La consigliera sottolinea come il bando sia stato vinto dal Comune di San Mauro Pascoli (Forlì-Cesena), al quale è stato assegnato un punteggio di 25 ed è stato finanziato con 7.020 euro. “Il manifesto- sottolinea Castaldini- riporta il logo della Regione Emilia-Romagna e la dicitura ‘Campagna di sensibilizzazione e informazione contro l’omofobia e la discriminazione delle persone LGBT+ realizzata nell’ambito del progetto “Romagna inclusiva” approvato e cofinanziato dalla Regione Emilia-Romagna – Assessorato Pari Opportunità'” dunque “il manifesto affisso non sembra rispondere agli obiettivi generali del bando”. 

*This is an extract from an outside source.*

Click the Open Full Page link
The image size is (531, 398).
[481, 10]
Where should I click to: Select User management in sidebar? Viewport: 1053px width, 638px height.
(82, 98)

Per questo, Castaldini interroga la Giunta chiedendo “se fosse a conoscenza che un soggetto vincitore di un bando stesse proponendo contenuti non in linea con le finalità del bando stesso; se questa finalità fosse inclusa nel progetto presentato dal soggetto vincitore e valutato positivamente dal Servizio regionale competente; quanti contributi abbia ottenuto il Comune di San Mauro Pascoli per questa precisa parte del progetto che vede l’associazione A.GE.D.O. Rimini-Cesena ODV come soggetto pubblicizzato; se intenda prendere provvedimenti nei confronti del Comune di San Mauro Pascoli, dell’associazione A.GE.D.O. Rimini-Cesena ODV o del Servizio regionale competente l’ammissione e la valutazione del progetto; se intenda liquidare comunque la somma di 7.020 euro; come giudichi la distrazione di fondi da un progetto di fondamentale importanza come quello della parità uomo-donna e contro la violenza sulle donne; cosa intenda fare per favorire il rispetto per una cultura plurale delle diversità e della non discriminazione, promuovere il tema della parità uomo-donna e le pari opportunità nonché prevenire e contrastare i fenomeni di emarginazione sociale, di discriminazione e violenza sulle donne, e in particolare ai danni delle donne straniere migranti, rifugiate e richiedenti asilo”. Infine, la consigliera chiede “copia dei 67 progetti presentati e valutati positivamente che hanno avuto accesso ai contributi finanziari copia degli 11 progetti presentati e valutati positivamente che non hanno avuto accesso ai contributi finanziari perché valutati con un punteggio inferiore a 25 e copia dei 3 progetti non ammessi”.